- [SELECTED EXTRACT]:
## BEGIN
You don't have to have a larger printer than your press to eliminate press marks. You just need your paper size to be larger than your *pressing area*. So you could print on an 8.5" x 11" and then use a 8" x 10" Teflon pillow or vapor foam piece under your shirt, and you will eliminate the paper lines, even if it's a giant press. Does that make sense?


----------



## Susie (Oct 19, 2007)

Thanks for the input Rusty. Does anyone know how much it really costs to use these inks in the 4800 carts? Too bad one company owns both inks. Good tip about the Rip. The PowerDriver is probably engineered to use as much ink as possible. Now that wouldn't surprise me. I'm still trying to figure out which ink, printer and delivery method is the best value (time/money wise). I wanted very high quality colour output for cut and sew rash guards eventually. That's why I thought about the 8-colour Epson. I'll need a bigger printer later but I just wanted to start out with something more manageable while I learn the business. I have some t-shirt orders already (if they don't get fed up of waiting for me to make my mind up). I have a printing and graphic arts/computer programming background but this sublimation thing is new to me. There are just so many choices you start feeling a little swamped! The cost is not as important to me as simply having the proper equipment to do the job without going insane. But all over cut and sew prints will get expensive - so of course, that part of it comes into play. And if you have to choose between Sublijet - better blacks and Artainium - better colour(or the other way round) - geez, I don't know. I need good blacks and good colour! Don't we all!
## END
- [DATA SECTION]:
## BEGIN
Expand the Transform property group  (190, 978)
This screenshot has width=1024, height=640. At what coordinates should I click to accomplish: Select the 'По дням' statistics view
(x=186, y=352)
## END
- [INSTRUCTIONS]:
1 > In the sublimation printing thread, what must be larger than the pressing area to eliminate press marks?
2 > Carry on the sublimation printing thread from the point where it stops.

- [TASK-BY-TASK RESULTS]:
1 > The paper size.

2 >
Long post over,
Out


----------



## BRC (Mar 27, 2007)

I tried the Sublijet with Powerdriver and was not happy with the prints, they were all too dark for me. But I bought that system used and ran out of ink before I had a chance to do a lot of experimenting with it. I have used Artanium for 3 years with very few problems and didn't see any reason to spend more money to try an ink I didn't need. I ran out of black and had almost 50% of all the other colors so I guessed that it had printed everything way too dark from the start. I use a C-88 and I approximate my cost to be around $1.50 per page for a 6 X 12 print ( I do a lot of license plates). That is using bulk ink I use to fill my own cartridges. The 4800 which is an excellent printer from everything I hear should be about the same give or take a little. I have no problems with the black, but a few people seem to think it is not as black as Sublijet What you might do is ask for a sample of one of your prints from each and see which you like better. Just make sure it is the same print on both not just a sample they choose to make that they have perfected to show how great their ink is.


----------



## Dingbat (Jun 12, 2007)

I have the 4800 printer and use the 220ml cartridges. The 4800 is an excellent printer and works well for sublimation printing. I have very little clogging, unless I leave the printer off for more that 4 days. When I do, I just run the nozzle check/clean and everything is back in shape. As with most inkjet printers, the higher level machines have more spray holes and are much better at delivering ink to the paper than the lower cost printers. My 4800 uses less ink than 1800 to produce the same print.

Because the 220ml carts are so large, the ink within is sold at the bulk price. Do the math . . the same cost per volume of ink with less ink used = better price per printed product.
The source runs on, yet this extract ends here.